5. This is where the ritual of “bobbing for apples” originated.

C. All Saints’ Day was a holiday to recognize the saints who were without their own day, and to celebrate saints that the Church had failed to recognize.

1. It originally was held on May 13, but was moved to November 1, possibly to distract Christians from celebrating Samhain.

2. Halloween was originally called All Hallows’ Eve which means the evening before All Saints’ Day.

3. “Hallow” is an Old English word for “saint”

III.Starting in the 20th century through present day, Halloween has become a major folk holiday in

A. Trick–or-Treater’s go from door to door and collect candies, apples and other treats.

1. Halloween is the holiday when the most candy is sold.

2. It is second only to Christmas in total sales of any holiday.

B. Scares and spookiness are a big part of Halloween.

1. Local community organizations put on fundraising events like haunted hayrides, scary walks through the woods, etc. to raise money for their programs.

2. Privately-owned organizations take old houses or abandoned buildings, throw in a few scary monsters here and there to create a haunted house.

C. Hell or Judgment houses are a relatively new concept created by conservative Christian sects.
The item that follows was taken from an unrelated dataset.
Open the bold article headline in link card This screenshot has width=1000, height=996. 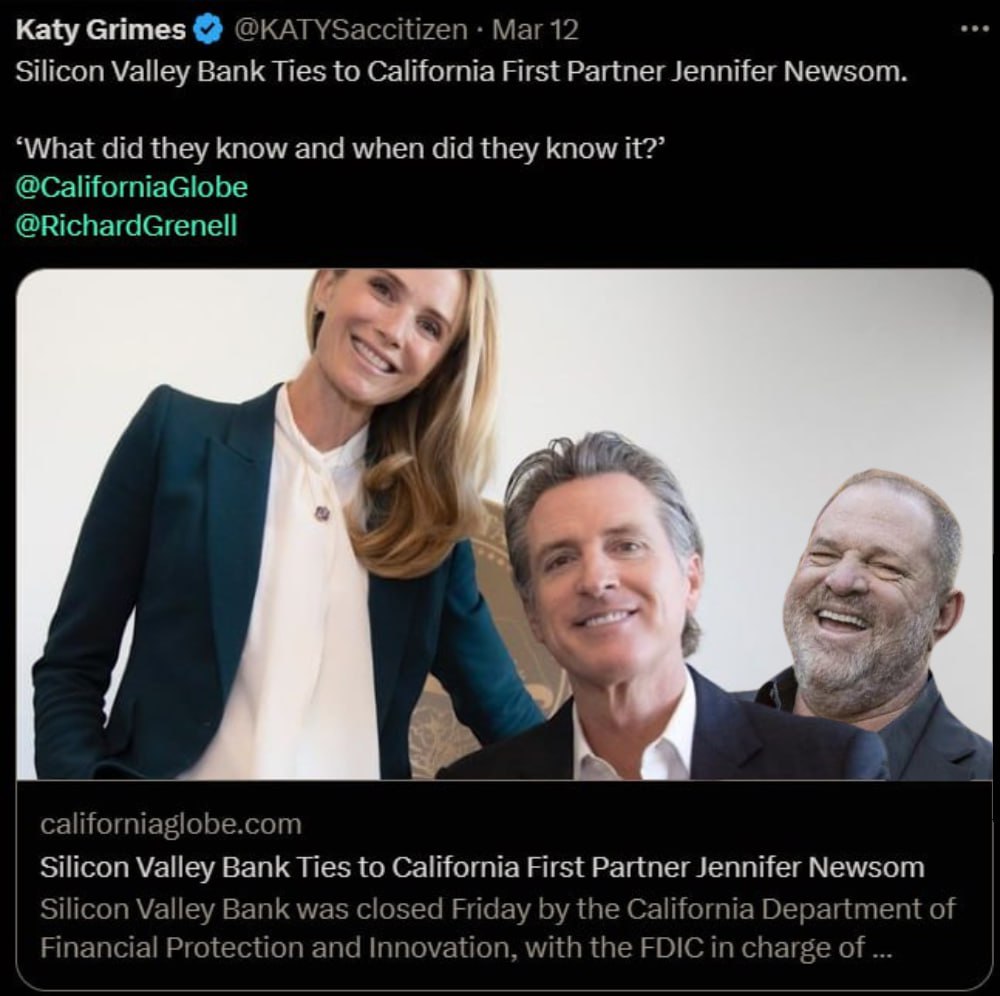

1. The earliest hell house appears to have been created by Rev. Jerry Falwell in the late 1970’s, according to the “Halloween Spooking, Christian Style,” American Atheists news release, 2001-OCT-27.

2. A Hell House consists of a group of horrific presentations within a type of haunted house where a customer walks through a sequence of scenes designed to create terror and revulsion.

3. The intent is to convert the unsaved public to Christianity and to promote certain conservative Christian beliefs like the wrongs of abortion, homosexuality, and sex before marriage.

4. The last scene is different, typically a portrayal of heaven where visitors are then asked to accept salvation by repenting of their sins and accepting Jesus as Lord and Savior.

Having seen how Halloween in modern times has evolved from its humble beginnings as an end of the growing season celebration, it is interesting to see how much festivities centered around the 31st of October have changed over the last 2000 years. It has gone from an end-of-year festival around 800 BC to a time when kids go door-to-door around their neighborhoods dressed up like their favorite cartoon characters. Halloween is just a fun day for everybody. It can bring out the kid in all of us.